**CONSIGNE**
Réécrivez tout ce qui va de « En Algérie, les » jusqu'à « centaines de blessés. » dans l'extrait ci-dessous, en mettant « établissements pénitentiaires » à la place de « prisons ».

**EXTRAIT DU TEXTE**
────────

13 novembre 1994 : massacre à la prison de Berrouaghia

Contre l’oubli

Vingt ans après: 13 novembre 1994 : massacre à la prison de Berrouaghia

Algeria-Watch, 13 novembre 2014

En Algérie, les prisons n’ont pas échappé à la folie meurtrière qui s’étend à partir de l’automne 1993 sur les quartiers et villages considérés comme des repaires de sympathisants et d’activistes du FIS et de la rébellion ; une folie qui s’est développée progressivement après le coup d’État du 11 janvier 1992. À Berrouaghia, le 13 novembre 1994, un massacre commis par une unité du GIR (Groupe d’intervention rapide) de la gendarmerie a fait officiellement 49 morts et des centaines de blessés.

Années 1990 : derrière l’appareil de répression « officiel », la barbarie de la répression clandestine

Il faut rappeler que la répression qui s’est abattue après la promulgation de l’état d’urgence en février 1992 et l’interdiction du FIS en mars, l’instauration du couvre-feu en décembre de la même année dans la région du centre a touché des dizaines de milliers de personnes qui ont été internées dans des camps au Sud du pays ou emprisonnées. Beaucoup d’entre elles ont été torturées, d’autres ont disparu.

Dès septembre 1992, les chefs de l’armée créent le « Centre de commandement de la lutte antisubversive » (CCLAS). Il supervise l’action des forces spéciales en collaboration avec le DRS (Département du renseignement et de la sécurité). La loi antiterroriste de septembre 1992 et la mise en place en février 1993 de « cours spéciales », véritables juridictions d’exception, complètent ce dispositif sur le plan judiciaire. Avec cet arsenal meurtrier, les putschistes – souvent désignés par le terme de « janviéristes » – engagent un programme d’« éradication » physique totale de l’opposition islamiste, mobilisant également un appareil plus secret de guerre contre-insurrectionnelle, directement inspiré des techniques (torture, disparitions forcées, désinformation, faux maquis, etc.) de la « doctrine de la guerre révolutionnaire » mis en œuvre par l’armée française lors de la guerre d’indépendance. En mars 1993, lors d’une réunion avec des hommes des forces spéciales, les colonels Hamana1 et M’henna Djebbar2 leur ordonnent ainsi de ne pas essayer de prendre les terroristes vivants : « Exterminez-les ! Exterminez-les eux et ceux qui les soutiennent, nous ne sommes pas là pour combattre les terroristes uniquement, mais tous les islamistes3 ! »

────────

**DONNÉES AFFICHÉES**

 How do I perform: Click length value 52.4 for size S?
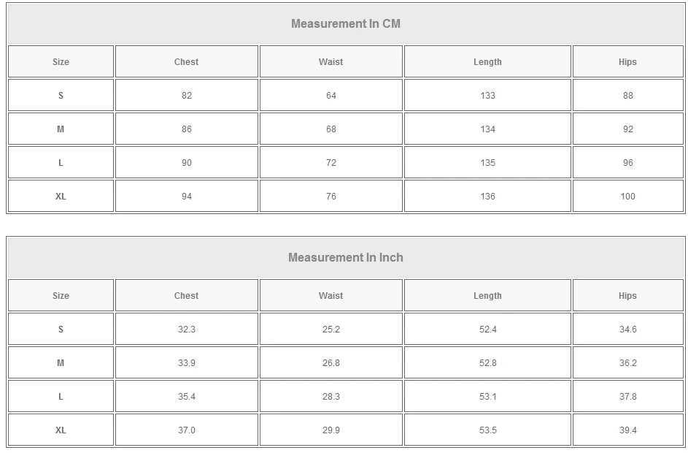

────────

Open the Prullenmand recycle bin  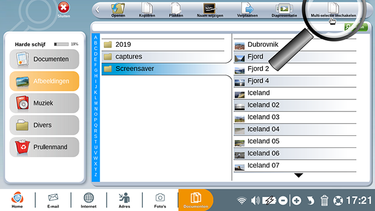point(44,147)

────────

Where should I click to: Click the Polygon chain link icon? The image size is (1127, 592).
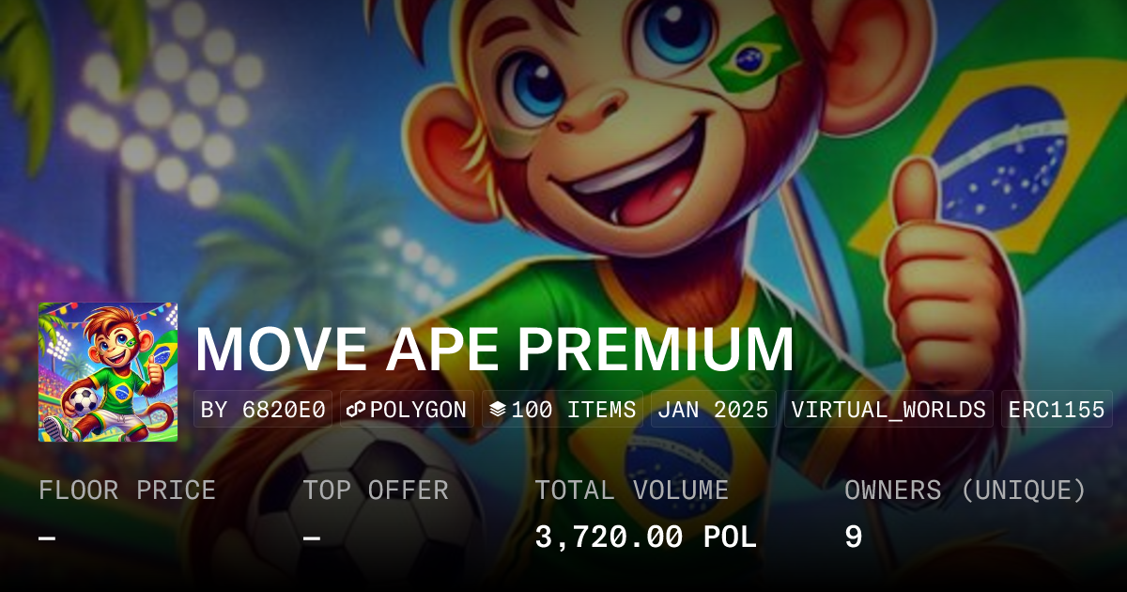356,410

────────

**RÉPONSE ATTENDUE**
En Algérie, les établissements pénitentiaires n’ont pas échappé à la folie meurtrière qui s’étend à partir de l’automne 1993 sur les quartiers et villages considérés comme des repaires de sympathisants et d’activistes du FIS et de la rébellion ; une folie qui s’est développée progressivement après le coup d’État du 11 janvier 1992. À Berrouaghia, le 13 novembre 1994, un massacre commis par une unité du GIR (Groupe d’intervention rapide) de la gendarmerie a fait officiellement 49 morts et des centaines de blessés.